Georgia: Expectations matter in the Misery Index. When you’re the defending national champion, No. 1 in the polls and loaded with talent, struggling against a mediocre opponent is a panic-inducing event. And it’s now happened two weeks in a row. If Georgia was merely bored last week in a 39-22 win over Kent State that was competitive for far too long, how would you explain such a pedestrian performance at Missouri? Though Georgia finally wore down the Tigers’ defense and won 26-22, the Bulldogs trailed the entire game until finally grinding out a lead with 4:03 remaining. It’s hard to pinpoint one or two glaring issues with Georgia, but they're just a little off everywhere at this point in the season. The Dawgs may still be the national title favorite, but they’re certainly not inevitable.

Texas A&M: Reality set in at least a few weeks ago that the Aggies are still not an elite football program, and yet Jimbo Fisher’s insane contract makes it impossible to ignore the deep state of discomfort this fan base is experiencing with a 3-2 record. After two shaky wins against Miami and Arkansas, the Aggies reverted to the mean in a 42-24 loss at Mississippi State. It should be absolutely galling to Texas A&M that Mike Leach has a better team in Year 3 at one of the SEC’s more difficult jobs than Fisher does in Year 5 with unlimited resources. And yet, by giving Fisher a contract that runs through 2031 at more than $9 million a year, it almost doesn’t matter what the record is. They’re stuck for a good while.

Fresno State: There’s never a good time to lose to UConn. But you definitely don’t want to be the first FBS-level team to lose to UConn since Oct. 26, 2019. In fact, in UConn’s last 47 games, it has only beaten Rhode Island, Wagner, UMass, Yale, Central Connecticut and now Fresno State. The Bulldogs did not look like a great team early this season, but who knew they were bad enough to gain just 187 total yards and lose 19-14 to the Huskies?
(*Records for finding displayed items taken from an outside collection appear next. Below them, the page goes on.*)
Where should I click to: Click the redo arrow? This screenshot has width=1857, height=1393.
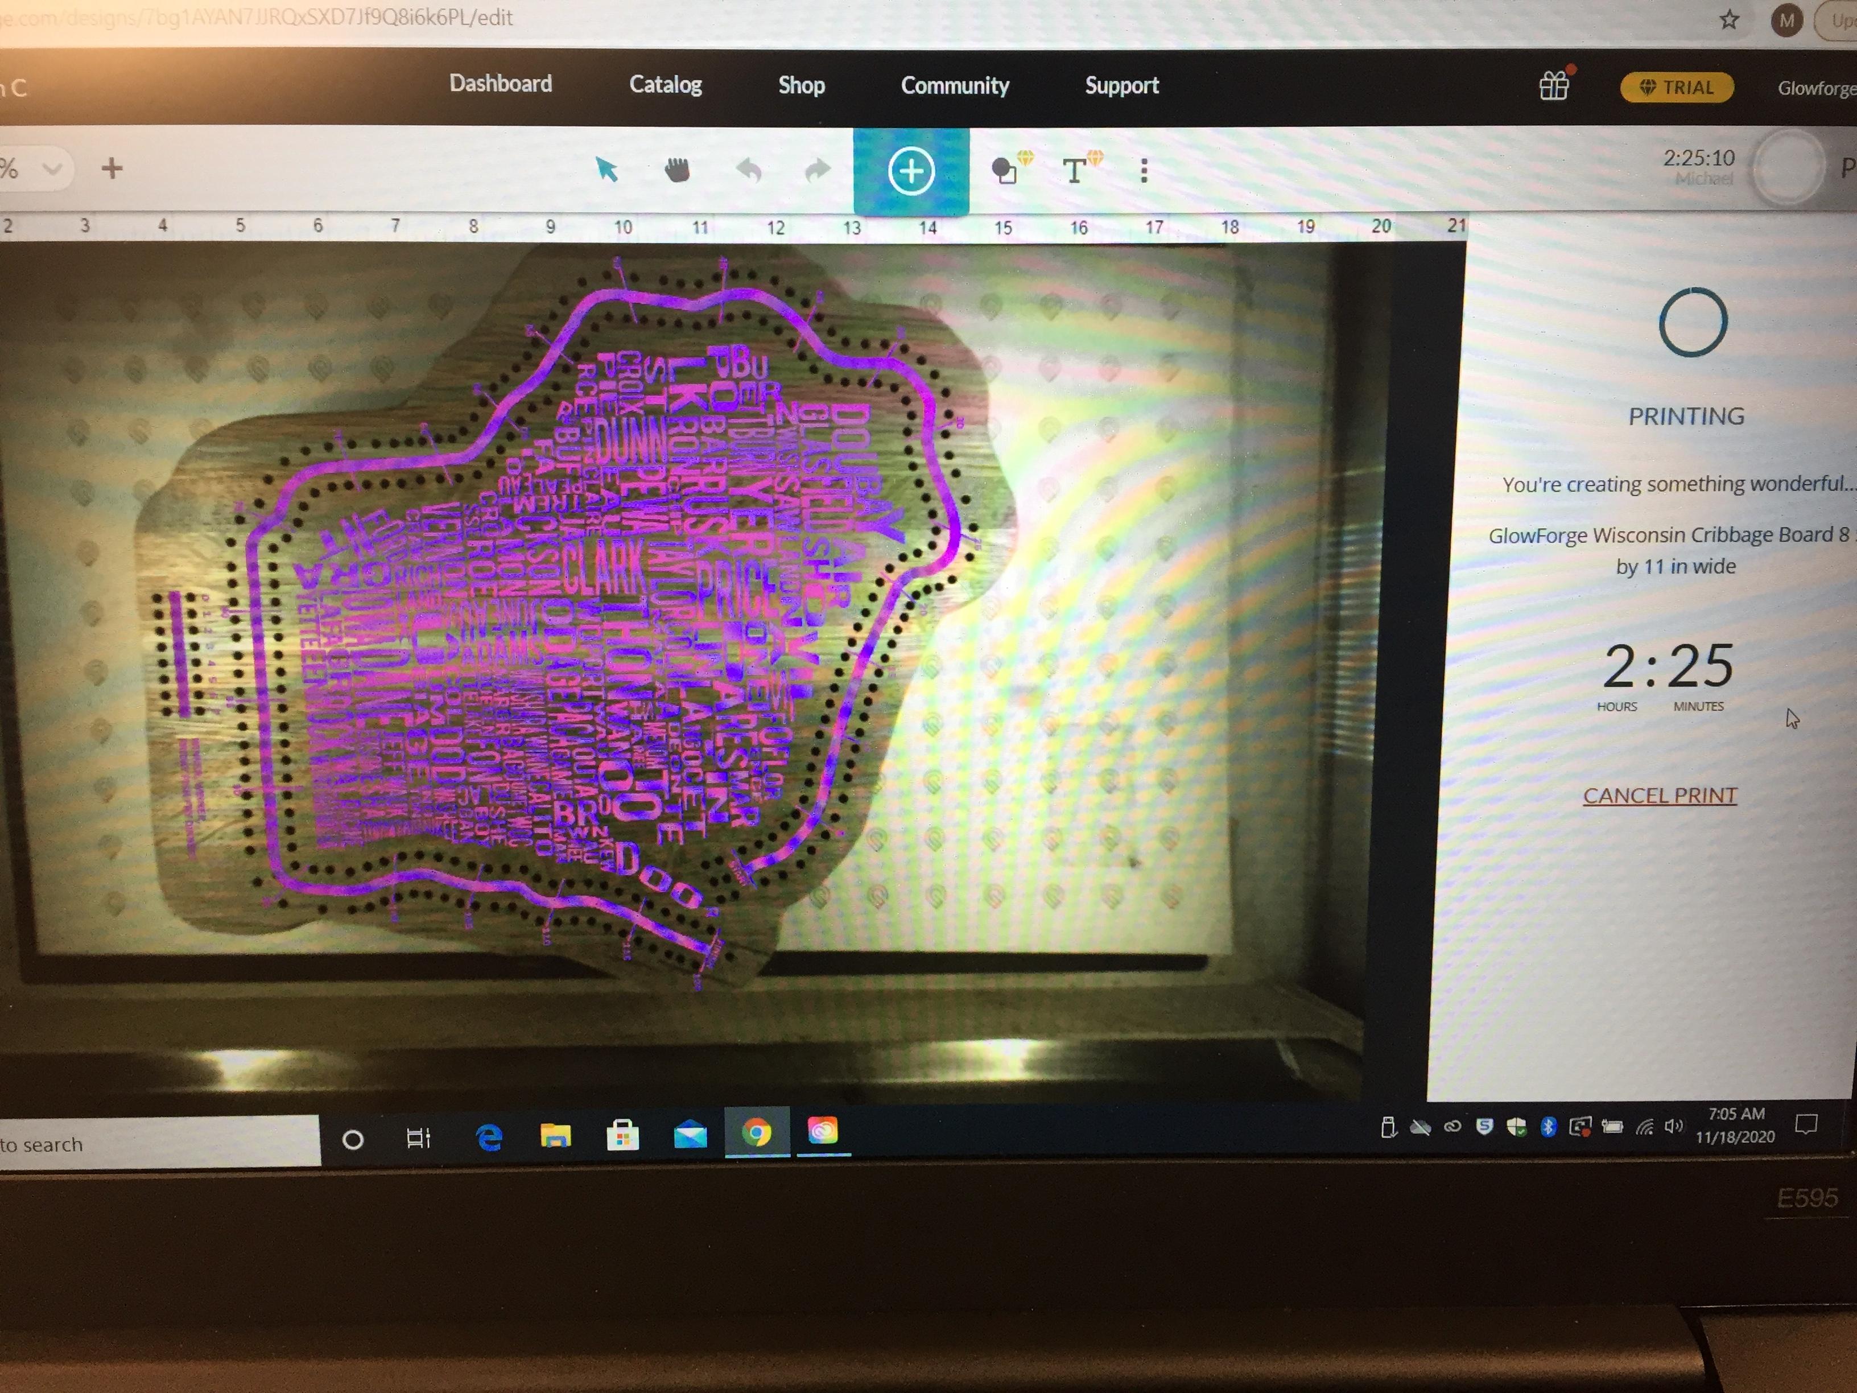pos(817,170)
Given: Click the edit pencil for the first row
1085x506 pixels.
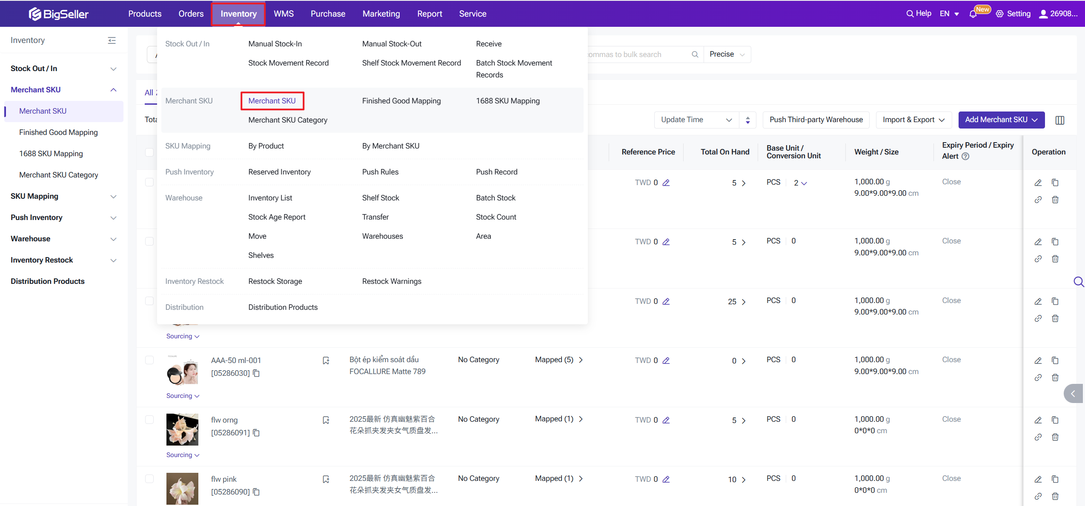Looking at the screenshot, I should click(1038, 183).
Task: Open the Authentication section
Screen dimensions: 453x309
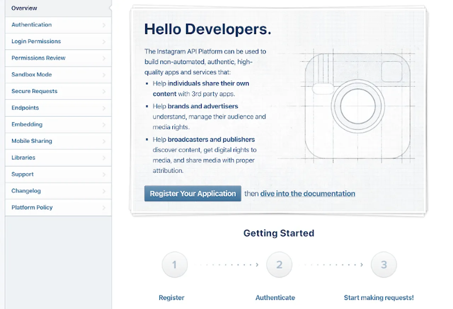Action: click(31, 25)
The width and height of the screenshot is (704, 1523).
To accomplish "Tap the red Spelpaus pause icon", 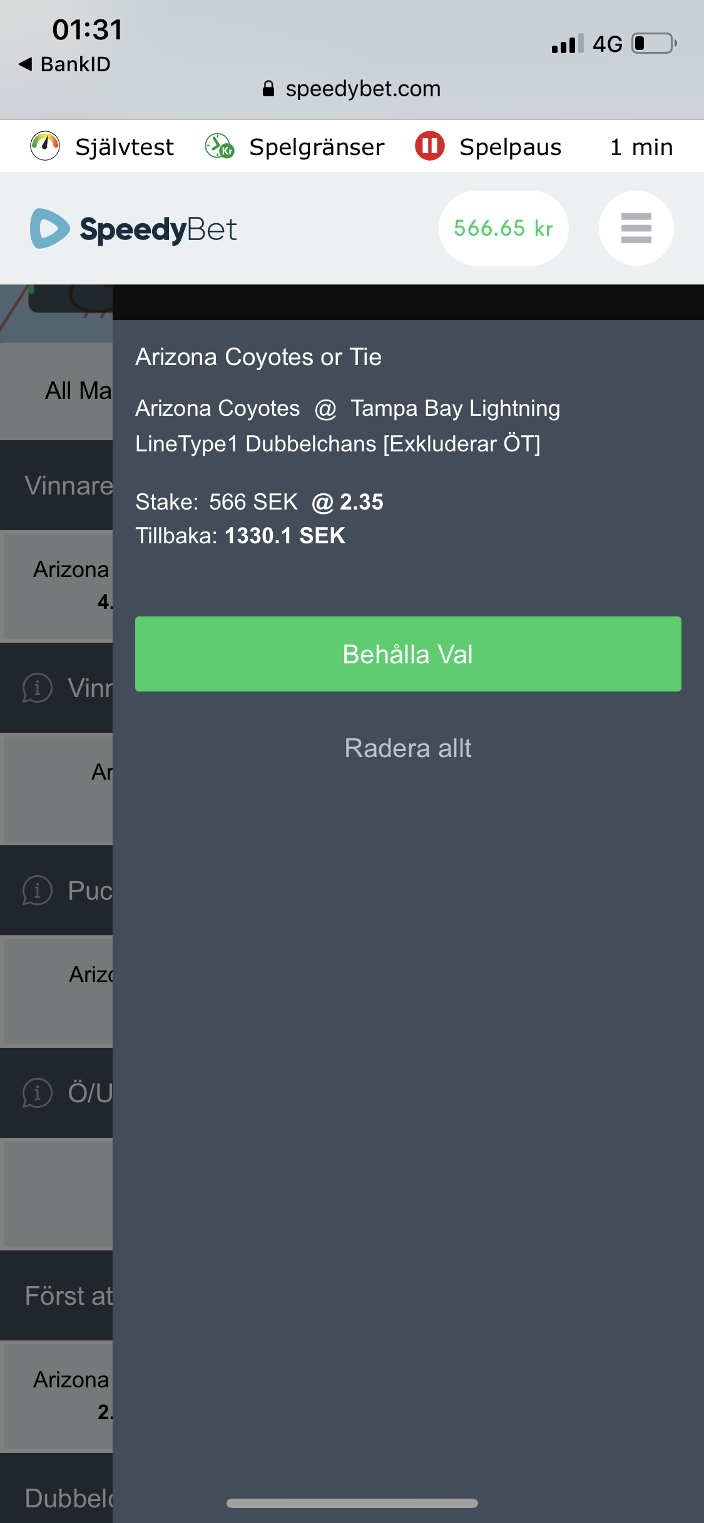I will click(430, 146).
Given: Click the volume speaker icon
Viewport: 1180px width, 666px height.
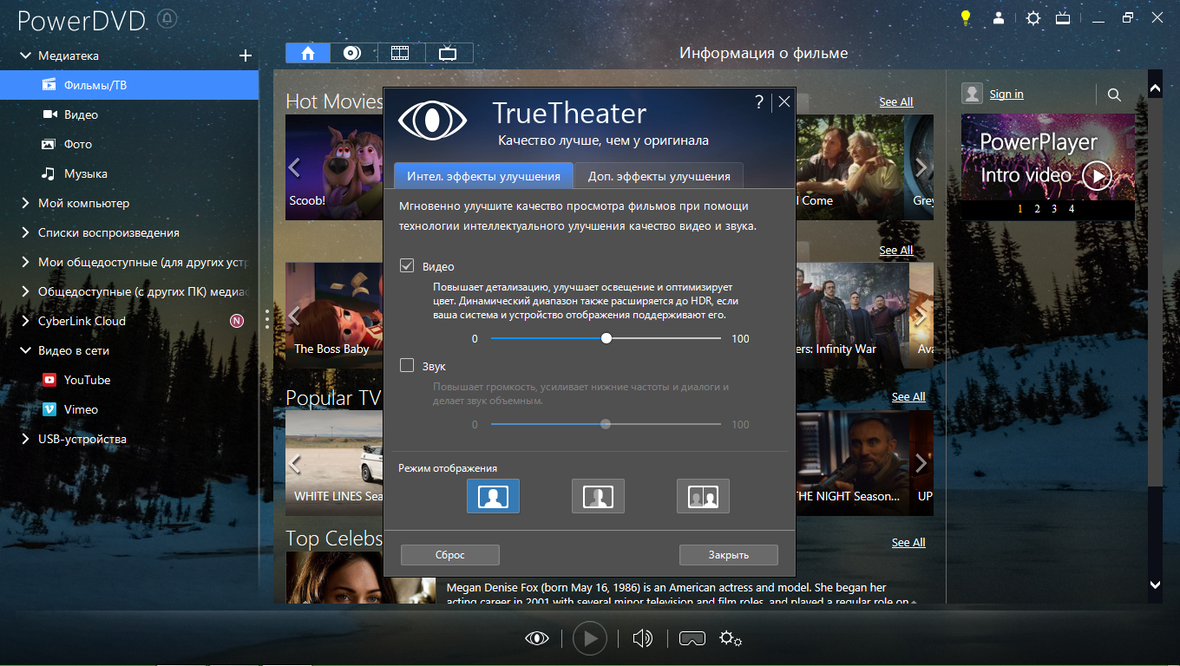Looking at the screenshot, I should 642,639.
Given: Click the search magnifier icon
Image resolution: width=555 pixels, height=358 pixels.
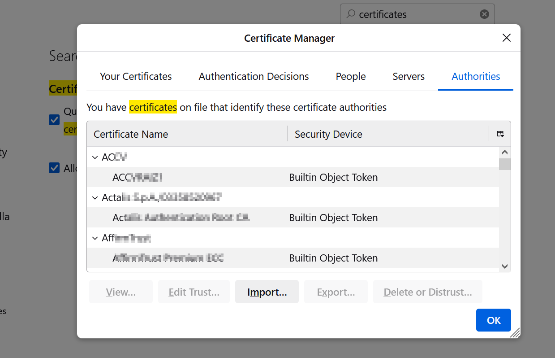Looking at the screenshot, I should 351,14.
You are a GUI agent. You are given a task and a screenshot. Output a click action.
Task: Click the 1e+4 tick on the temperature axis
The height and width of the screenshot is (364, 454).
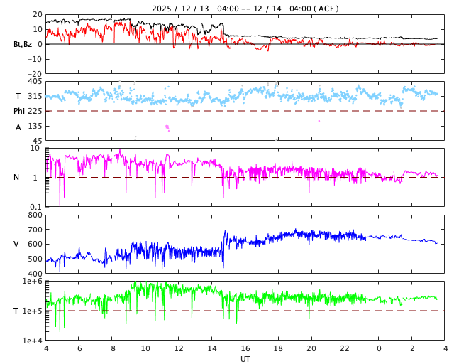pos(33,341)
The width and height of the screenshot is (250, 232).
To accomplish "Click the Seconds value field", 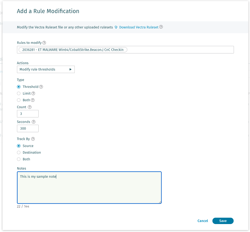I will 28,128.
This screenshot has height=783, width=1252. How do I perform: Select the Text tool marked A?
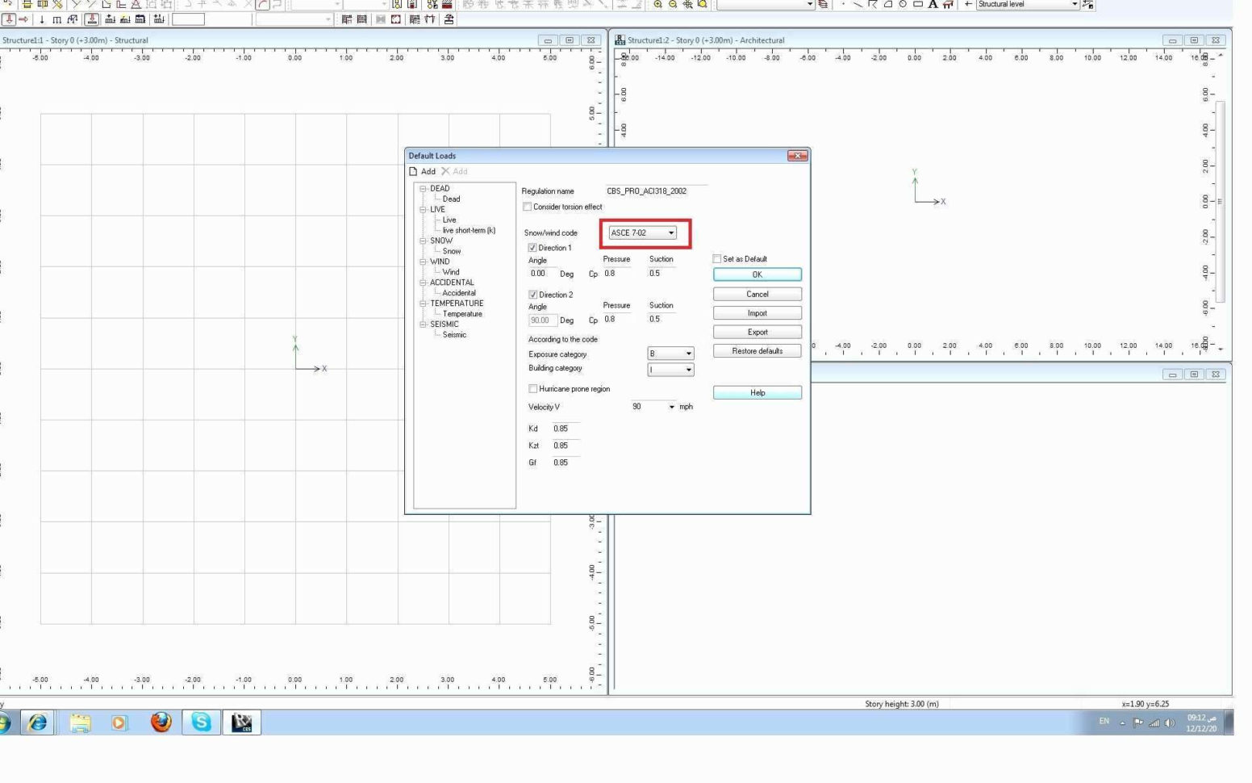[933, 5]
After going 10-3 last year under Kalen DeBoer, who left to be the head coach at Washington, it’s hard to imagine such a quick nosedive.

Pittsburgh: There are few greater indignities in college football than losing to a team that has been such a dumpster fire that it fired the coach with several games left in the season. And yet, sometimes suffering those kinds of indignities is Pitt’s cross to bear. There was really no reason for Georgia Tech to win any game this year, much less five days after firing Geoff Collins. And yet the Yellow Jackets managed to find an easy mark in Pitt, which completely imploded in the fourth quarter of a 26-21 loss. After breaking out to win an ACC title last year, it’s back to the mushy middle for the Panthers where there is little sense to be made of any win or loss in a given week.